▶ **REQUIRED ACTION**
Please could you give again the lines from the one holding "Instruction: Click the US flag beside 3M" through the final line of the data below, exactly, with no other lines?

*** Begin section ***

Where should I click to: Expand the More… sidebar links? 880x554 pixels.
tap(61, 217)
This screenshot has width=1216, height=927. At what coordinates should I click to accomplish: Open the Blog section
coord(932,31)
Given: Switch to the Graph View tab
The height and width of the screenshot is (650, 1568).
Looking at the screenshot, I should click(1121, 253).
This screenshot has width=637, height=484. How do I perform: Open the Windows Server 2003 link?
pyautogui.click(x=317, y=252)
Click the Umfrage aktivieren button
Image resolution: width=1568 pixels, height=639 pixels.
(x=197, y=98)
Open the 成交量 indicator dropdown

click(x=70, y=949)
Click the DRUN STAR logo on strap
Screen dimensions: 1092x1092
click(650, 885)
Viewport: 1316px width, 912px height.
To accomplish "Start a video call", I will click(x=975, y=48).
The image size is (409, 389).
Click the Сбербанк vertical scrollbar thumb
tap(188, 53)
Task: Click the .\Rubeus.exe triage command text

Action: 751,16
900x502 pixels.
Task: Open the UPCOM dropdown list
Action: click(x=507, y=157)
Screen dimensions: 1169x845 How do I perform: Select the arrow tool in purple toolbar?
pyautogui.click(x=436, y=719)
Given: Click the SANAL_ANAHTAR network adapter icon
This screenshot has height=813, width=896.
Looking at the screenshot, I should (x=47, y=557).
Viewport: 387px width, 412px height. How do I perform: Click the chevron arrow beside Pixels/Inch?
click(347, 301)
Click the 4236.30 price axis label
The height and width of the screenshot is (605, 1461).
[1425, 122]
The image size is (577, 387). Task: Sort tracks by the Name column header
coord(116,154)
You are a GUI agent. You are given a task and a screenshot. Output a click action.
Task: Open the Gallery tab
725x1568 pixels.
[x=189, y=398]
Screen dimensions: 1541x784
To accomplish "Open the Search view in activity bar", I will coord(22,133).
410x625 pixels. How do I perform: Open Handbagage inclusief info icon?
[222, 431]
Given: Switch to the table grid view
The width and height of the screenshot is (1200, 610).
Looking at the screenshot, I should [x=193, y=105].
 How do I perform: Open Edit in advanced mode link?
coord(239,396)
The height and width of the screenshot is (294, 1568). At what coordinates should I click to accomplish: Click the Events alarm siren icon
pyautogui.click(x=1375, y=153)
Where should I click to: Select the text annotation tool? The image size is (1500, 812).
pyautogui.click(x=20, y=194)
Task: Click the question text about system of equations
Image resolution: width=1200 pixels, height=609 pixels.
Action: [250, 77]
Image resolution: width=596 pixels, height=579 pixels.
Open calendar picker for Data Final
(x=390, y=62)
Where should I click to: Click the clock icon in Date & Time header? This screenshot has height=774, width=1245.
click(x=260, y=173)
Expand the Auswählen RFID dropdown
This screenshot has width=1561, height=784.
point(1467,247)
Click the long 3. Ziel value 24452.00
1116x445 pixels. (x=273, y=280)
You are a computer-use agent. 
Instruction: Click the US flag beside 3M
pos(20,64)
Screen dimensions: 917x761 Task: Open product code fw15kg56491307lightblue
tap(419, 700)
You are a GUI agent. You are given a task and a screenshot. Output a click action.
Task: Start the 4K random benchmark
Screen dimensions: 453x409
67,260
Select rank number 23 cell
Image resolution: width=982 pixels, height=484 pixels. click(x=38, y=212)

*** End section ***

▶ **ANSWER BOX**
Instruction: Click the US flag beside 3M
pos(20,64)
Screen dimensions: 917x761 Task: Open product code fw15kg56491307lightblue
tap(419, 700)
You are a GUI agent. You are given a task and a screenshot. Output a click action.
Task: Start the 4K random benchmark
Screen dimensions: 453x409
67,260
Select rank number 23 cell
Image resolution: width=982 pixels, height=484 pixels. click(x=38, y=212)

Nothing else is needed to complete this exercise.